Massive Japanese forces were landed in Alaska and they began to enlarge the area they controlled. The Canadian Army moved forces west to protect its border, most of them were green troops that had just finished training. They had been destined for a posting in North Africa. Their training and equipment better suited that climate but they were the only reserves available. American Army forces were moved north to the Canadian border, just in case. Within days the battle was joined and the Canadian Army, sorely pressed, requested help from the American Army in defending its border. The American troops began to move north along with massive amounts of supplies that had previously been destined for Europe, their diversion sounded the death knoll to retaking France in the next year. It was apparent that containing the Japanese threat was the top priority, retaking Alaska right now was out of the question. Within a week the word came down from Washington, the movement of forces to Europe for the invasion of the continent was essentially ended. The axiom of Hitler first would need to be reevaluated. The Japanese threat to Canada and the American Mainland would have to be neutralized first.
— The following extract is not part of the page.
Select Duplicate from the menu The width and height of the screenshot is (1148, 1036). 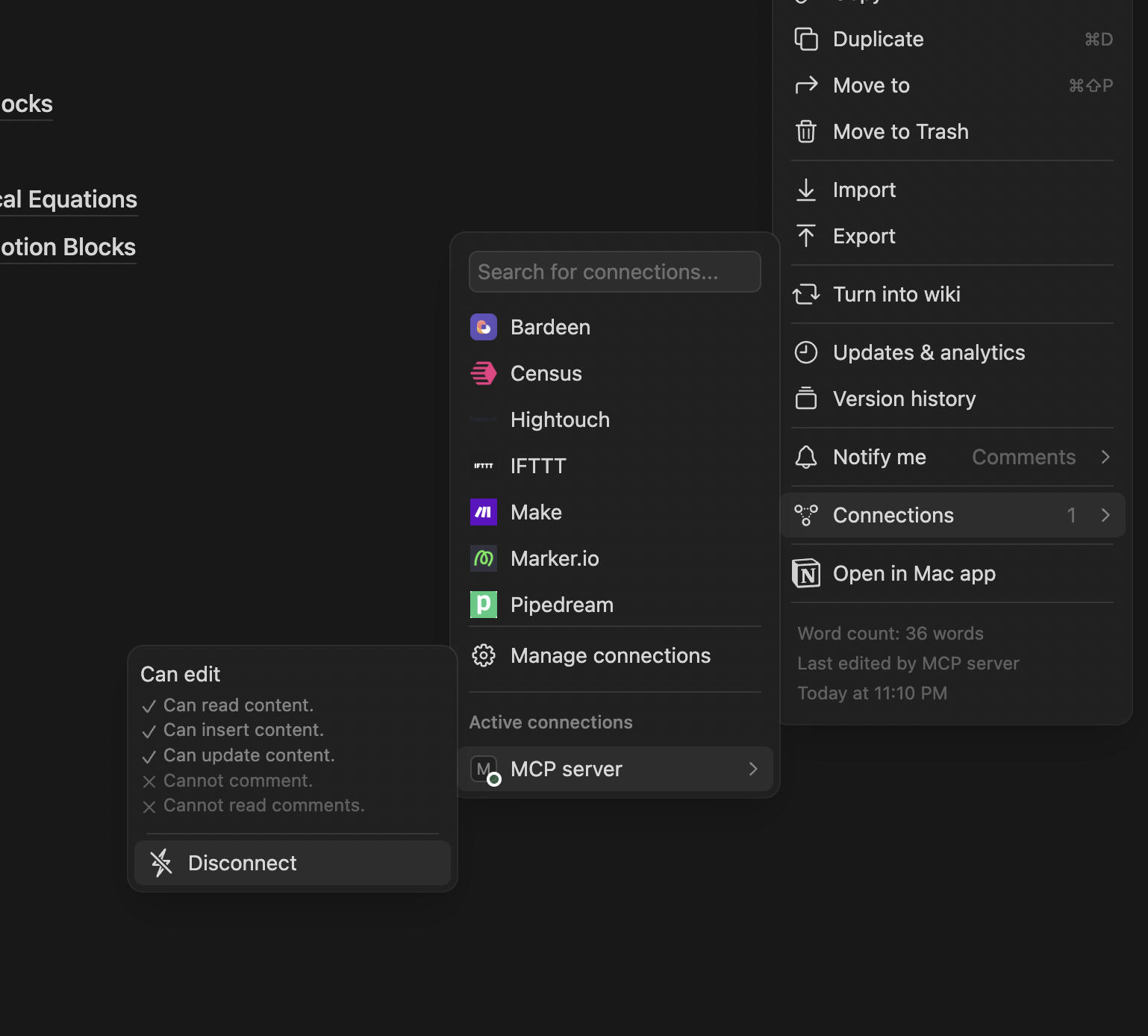(x=878, y=39)
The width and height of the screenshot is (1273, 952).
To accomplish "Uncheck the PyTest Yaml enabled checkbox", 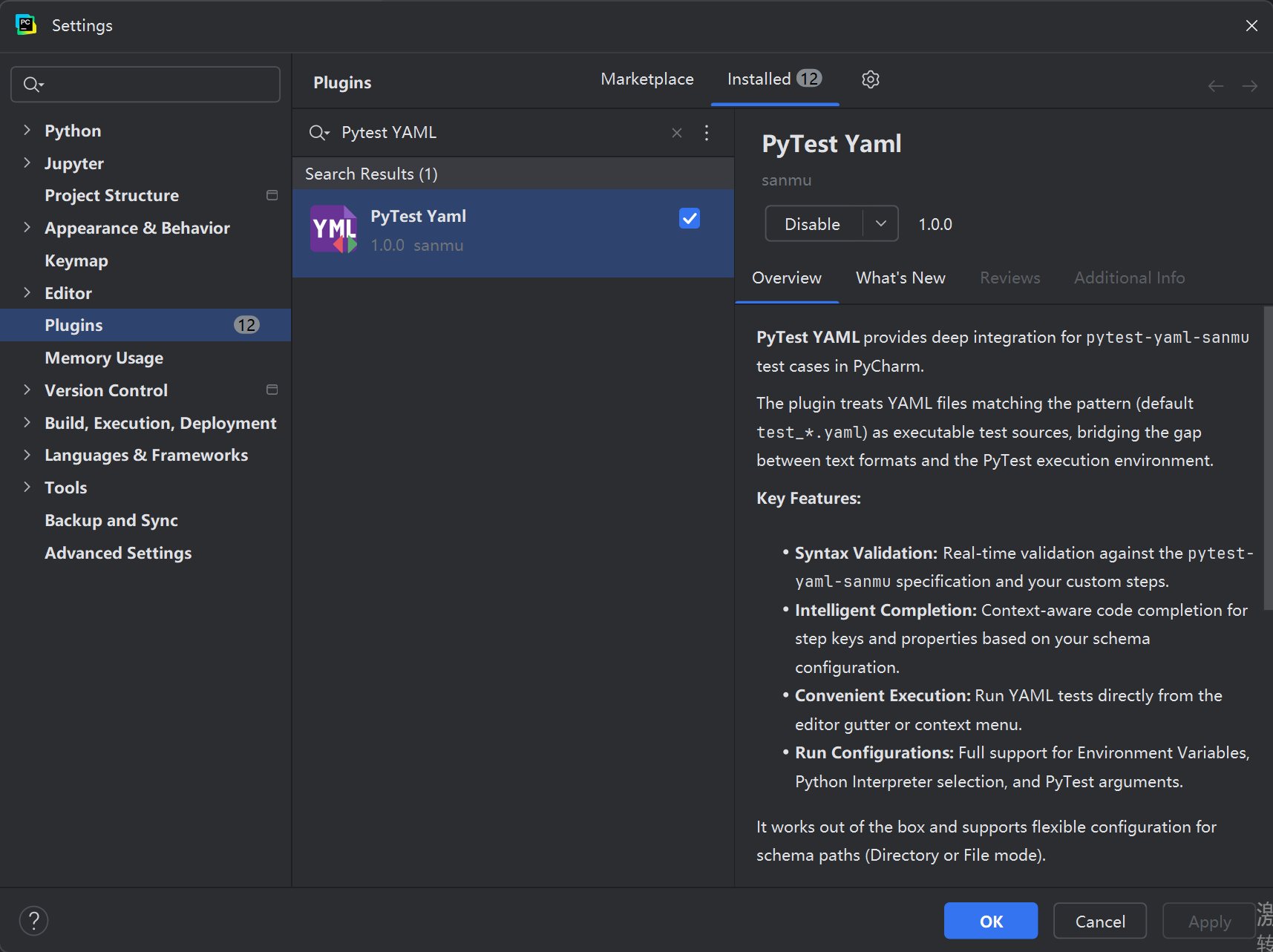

It is a military axiom that aircraft and submarines cannot take and hold territory. Except on their own soil, American land forces were held at bay in the Pacific fronts, unable to meet the enemy because they could not be protected by the navy while being transported there. Even if they could get there they couldn’t remain because they couldn’t depend on the navy for supplies. Aircraft could drop troops, submarines could land them, and both could supply them, but only if the force were to remain small. Clearly, the surface ships of the U. S. Navy must take command of the Pacific if the Japanese were to be driven back to their homeland. The Pacific fleet had grown to three carriers but the Navy was lax to commit them to battle, particularly when Japanese had significant surface and land forces in the area. This included all of the Pacific except the corridor to Midway. In addition, no American commander had been able to win a battle with Japanese forces on land or the surface of the ocean. Defeatist mentality held the American Military captive as much as their enemies.
With Japanese forces on the North American continent, an attack on Japanese territory could clearly not happen until this threat was removed but the worst was yet to come.